The naïve solution is simply to recompute the same pure value everywhere:
def embed_all_naive(tree: TreeDoc) -> None:
embedding = expensive_embed(tree.node.text) # 50–200 ms
for child in tree.children:
embed_all_naive(child)
That keeps the semantics honest, but wastes a huge amount of time when the same normalized content appears again and again.
The production solution must improve performance without changing the function contract you have already learned to trust.
That is the standard for safe memoization in this course: a pure optimization that can be removed without changing the result.
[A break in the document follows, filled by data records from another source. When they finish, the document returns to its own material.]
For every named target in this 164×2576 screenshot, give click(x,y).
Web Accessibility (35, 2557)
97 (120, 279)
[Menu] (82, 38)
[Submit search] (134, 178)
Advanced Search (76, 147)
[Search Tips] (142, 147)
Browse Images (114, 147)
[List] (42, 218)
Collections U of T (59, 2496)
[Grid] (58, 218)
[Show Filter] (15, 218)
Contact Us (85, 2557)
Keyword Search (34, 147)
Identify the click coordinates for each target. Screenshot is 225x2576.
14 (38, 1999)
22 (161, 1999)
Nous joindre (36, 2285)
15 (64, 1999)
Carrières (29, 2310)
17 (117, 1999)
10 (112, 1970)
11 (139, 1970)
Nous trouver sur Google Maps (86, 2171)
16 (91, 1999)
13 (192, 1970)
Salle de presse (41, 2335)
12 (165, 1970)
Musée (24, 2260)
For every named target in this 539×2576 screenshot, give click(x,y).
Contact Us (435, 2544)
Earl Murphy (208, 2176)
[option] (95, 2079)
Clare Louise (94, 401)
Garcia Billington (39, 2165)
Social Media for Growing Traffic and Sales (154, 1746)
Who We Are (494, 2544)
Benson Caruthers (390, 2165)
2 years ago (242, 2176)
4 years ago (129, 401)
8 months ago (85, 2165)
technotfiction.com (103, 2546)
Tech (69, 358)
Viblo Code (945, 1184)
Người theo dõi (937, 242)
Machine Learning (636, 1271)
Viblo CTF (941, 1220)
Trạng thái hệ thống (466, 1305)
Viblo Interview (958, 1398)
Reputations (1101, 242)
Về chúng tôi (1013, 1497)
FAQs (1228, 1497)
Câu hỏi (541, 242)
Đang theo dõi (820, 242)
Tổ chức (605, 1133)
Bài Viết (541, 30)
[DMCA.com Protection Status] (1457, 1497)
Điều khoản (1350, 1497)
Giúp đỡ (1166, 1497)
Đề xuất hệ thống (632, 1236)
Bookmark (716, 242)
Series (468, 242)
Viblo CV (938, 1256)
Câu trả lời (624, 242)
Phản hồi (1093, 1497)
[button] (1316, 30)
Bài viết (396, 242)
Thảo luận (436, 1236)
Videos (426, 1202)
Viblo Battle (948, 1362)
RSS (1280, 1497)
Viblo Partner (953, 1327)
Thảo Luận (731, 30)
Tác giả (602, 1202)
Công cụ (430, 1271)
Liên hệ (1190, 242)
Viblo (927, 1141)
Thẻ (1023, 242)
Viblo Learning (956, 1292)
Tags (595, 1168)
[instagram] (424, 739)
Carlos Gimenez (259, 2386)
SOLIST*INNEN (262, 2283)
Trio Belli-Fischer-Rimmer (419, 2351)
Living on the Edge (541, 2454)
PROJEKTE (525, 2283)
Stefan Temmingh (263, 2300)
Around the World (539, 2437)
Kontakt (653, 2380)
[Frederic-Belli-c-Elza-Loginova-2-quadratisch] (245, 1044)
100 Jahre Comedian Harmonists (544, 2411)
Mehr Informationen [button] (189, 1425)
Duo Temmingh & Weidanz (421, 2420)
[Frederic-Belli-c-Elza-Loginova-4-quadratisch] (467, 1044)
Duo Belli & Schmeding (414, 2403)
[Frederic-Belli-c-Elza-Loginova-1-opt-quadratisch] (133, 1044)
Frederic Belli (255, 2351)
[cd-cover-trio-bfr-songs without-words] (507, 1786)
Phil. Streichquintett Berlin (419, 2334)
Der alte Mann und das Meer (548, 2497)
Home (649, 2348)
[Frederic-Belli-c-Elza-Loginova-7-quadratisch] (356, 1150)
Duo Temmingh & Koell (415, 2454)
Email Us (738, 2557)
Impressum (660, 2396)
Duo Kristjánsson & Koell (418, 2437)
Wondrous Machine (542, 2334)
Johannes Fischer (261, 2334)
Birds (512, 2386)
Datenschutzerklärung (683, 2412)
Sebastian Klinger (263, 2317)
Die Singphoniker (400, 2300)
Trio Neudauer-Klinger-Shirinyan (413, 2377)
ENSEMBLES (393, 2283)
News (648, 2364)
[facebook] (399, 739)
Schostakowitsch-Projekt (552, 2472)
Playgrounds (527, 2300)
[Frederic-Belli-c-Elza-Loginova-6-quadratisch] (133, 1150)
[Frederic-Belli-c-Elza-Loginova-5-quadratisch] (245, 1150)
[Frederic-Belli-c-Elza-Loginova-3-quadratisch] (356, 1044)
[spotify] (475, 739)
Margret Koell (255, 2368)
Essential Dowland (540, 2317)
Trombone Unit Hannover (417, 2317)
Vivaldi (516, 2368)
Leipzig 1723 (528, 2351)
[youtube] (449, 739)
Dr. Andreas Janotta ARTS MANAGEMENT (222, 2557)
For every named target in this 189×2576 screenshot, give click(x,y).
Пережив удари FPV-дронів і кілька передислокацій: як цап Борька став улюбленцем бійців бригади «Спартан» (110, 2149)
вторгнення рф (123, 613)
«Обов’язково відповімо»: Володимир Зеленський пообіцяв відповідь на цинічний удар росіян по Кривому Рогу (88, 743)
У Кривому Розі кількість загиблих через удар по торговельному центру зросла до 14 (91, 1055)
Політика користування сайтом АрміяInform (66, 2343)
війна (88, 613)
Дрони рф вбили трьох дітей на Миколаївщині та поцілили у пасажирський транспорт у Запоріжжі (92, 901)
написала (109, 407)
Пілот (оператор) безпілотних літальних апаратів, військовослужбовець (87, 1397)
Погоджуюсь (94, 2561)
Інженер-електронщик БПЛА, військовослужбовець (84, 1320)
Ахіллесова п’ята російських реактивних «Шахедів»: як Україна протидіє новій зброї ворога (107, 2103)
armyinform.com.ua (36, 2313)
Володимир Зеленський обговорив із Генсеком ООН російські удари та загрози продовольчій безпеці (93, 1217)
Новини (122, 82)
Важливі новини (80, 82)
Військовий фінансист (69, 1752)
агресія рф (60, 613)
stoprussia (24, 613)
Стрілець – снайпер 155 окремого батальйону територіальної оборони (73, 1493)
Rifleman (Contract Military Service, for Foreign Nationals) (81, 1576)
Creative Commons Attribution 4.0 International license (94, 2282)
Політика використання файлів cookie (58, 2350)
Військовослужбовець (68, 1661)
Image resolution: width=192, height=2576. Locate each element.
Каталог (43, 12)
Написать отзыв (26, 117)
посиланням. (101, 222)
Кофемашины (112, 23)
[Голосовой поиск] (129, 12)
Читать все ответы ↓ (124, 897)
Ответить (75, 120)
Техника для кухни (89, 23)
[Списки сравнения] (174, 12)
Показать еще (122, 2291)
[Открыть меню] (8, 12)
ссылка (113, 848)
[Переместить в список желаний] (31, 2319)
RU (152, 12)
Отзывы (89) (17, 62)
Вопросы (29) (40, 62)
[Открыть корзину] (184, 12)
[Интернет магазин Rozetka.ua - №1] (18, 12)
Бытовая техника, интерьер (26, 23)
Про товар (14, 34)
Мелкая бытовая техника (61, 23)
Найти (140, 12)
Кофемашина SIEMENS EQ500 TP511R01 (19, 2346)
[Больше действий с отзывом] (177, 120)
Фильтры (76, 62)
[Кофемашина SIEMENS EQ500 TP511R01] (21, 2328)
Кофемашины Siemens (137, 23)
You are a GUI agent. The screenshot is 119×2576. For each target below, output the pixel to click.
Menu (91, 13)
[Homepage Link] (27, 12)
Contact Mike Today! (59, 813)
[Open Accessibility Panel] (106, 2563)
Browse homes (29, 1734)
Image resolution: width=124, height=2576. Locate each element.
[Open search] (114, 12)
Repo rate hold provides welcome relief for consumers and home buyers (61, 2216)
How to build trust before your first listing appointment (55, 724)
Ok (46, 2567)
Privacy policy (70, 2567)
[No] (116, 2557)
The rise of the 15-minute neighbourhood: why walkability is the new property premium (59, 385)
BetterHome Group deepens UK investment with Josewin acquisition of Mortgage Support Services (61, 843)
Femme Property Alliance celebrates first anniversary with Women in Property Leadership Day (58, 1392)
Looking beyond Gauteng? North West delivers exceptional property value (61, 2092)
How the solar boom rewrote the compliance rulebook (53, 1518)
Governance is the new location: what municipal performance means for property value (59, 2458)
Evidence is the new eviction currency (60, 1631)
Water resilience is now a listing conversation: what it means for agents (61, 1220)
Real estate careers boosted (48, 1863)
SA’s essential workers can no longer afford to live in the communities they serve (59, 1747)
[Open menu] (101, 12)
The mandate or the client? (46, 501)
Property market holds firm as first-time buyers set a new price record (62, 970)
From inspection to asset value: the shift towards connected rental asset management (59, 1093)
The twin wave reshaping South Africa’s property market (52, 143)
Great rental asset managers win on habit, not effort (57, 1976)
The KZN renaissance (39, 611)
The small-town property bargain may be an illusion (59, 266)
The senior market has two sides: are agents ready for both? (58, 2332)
Use this when you have expensive pure functions called repeatedly in recursive or streaming contexts and refuse to waste CPU on recomputation.
Outcome:
1. You will apply lru_cache_custom or memoize_keyed to any pure function and prove via instrumentation that recomputations drop to the number of unique inputs.
2. You will build bounded or persistent caches when the stdlib decorator is insufficient.
3. You will ship memoized operations that are observationally pure and integrate cleanly with folds and lazy streams.
This section formalises exactly what you should review in caching code: observational purity, hit and miss correctness, bounded memory when required, and explicit persistence rules when disk is involved.
Concrete Motivating Example¶
Same deep Markdown-derived tree from M04C01–C02, now with heavy duplication (boilerplate footers, repeated section intros, identical tables):
graph TD
root["Root (title)<br/>unique"]
s1["Section 1<br/>Introduction... repeated 500x"]
s11["Subsection 1.1<br/>unique"]
s12["Subsection 1.2<br/>Introduction... again"]
s2["Section 2<br/>Introduction... again"]
s21["Subsection 2.1<br/>Introduction... again"]
leaf["Deep leaves<br/>identical legal footer"]
root --> s1
root --> s2
s1 --> s11
s1 --> s12
s2 --> s21 --> leaf
Desired behaviour:
- First occurrence of a given normalized text → compute expensive embedding/hash.
- All subsequent identical texts → instant cache hit.
- Total unique texts ≈ 8 000 → total compute time drops from minutes to seconds.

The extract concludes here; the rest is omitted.